+++ Data

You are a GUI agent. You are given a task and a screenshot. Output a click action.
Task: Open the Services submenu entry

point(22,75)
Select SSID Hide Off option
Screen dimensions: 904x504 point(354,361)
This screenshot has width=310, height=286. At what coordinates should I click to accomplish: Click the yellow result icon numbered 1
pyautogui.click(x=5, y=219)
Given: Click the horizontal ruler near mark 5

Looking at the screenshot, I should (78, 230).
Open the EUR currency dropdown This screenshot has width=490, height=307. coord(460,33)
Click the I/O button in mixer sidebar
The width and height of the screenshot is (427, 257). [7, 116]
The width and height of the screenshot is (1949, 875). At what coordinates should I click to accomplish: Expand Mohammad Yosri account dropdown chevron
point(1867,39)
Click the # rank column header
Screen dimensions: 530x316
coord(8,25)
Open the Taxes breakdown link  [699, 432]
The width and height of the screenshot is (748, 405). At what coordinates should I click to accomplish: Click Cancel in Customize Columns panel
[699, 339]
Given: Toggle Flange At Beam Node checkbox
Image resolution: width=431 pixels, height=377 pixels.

++++++

# Goal of the exercise:
Rewrite all of the records above, replacing "dropdown" with "menu" and leaving everything else unchanged.

# Correct response:
You are a GUI agent. You are given a task and a screenshot. Output a click action.
Task: Open the Services submenu entry

point(22,75)
Select SSID Hide Off option
Screen dimensions: 904x504 point(354,361)
This screenshot has width=310, height=286. At what coordinates should I click to accomplish: Click the yellow result icon numbered 1
pyautogui.click(x=5, y=219)
Given: Click the horizontal ruler near mark 5

Looking at the screenshot, I should (78, 230).
Open the EUR currency menu This screenshot has width=490, height=307. coord(460,33)
Click the I/O button in mixer sidebar
The width and height of the screenshot is (427, 257). [7, 116]
The width and height of the screenshot is (1949, 875). At what coordinates should I click to accomplish: Expand Mohammad Yosri account menu chevron
point(1867,39)
Click the # rank column header
Screen dimensions: 530x316
coord(8,25)
Open the Taxes breakdown link  [699, 432]
The width and height of the screenshot is (748, 405). At what coordinates should I click to accomplish: Click Cancel in Customize Columns panel
[699, 339]
Given: Toggle Flange At Beam Node checkbox
Image resolution: width=431 pixels, height=377 pixels.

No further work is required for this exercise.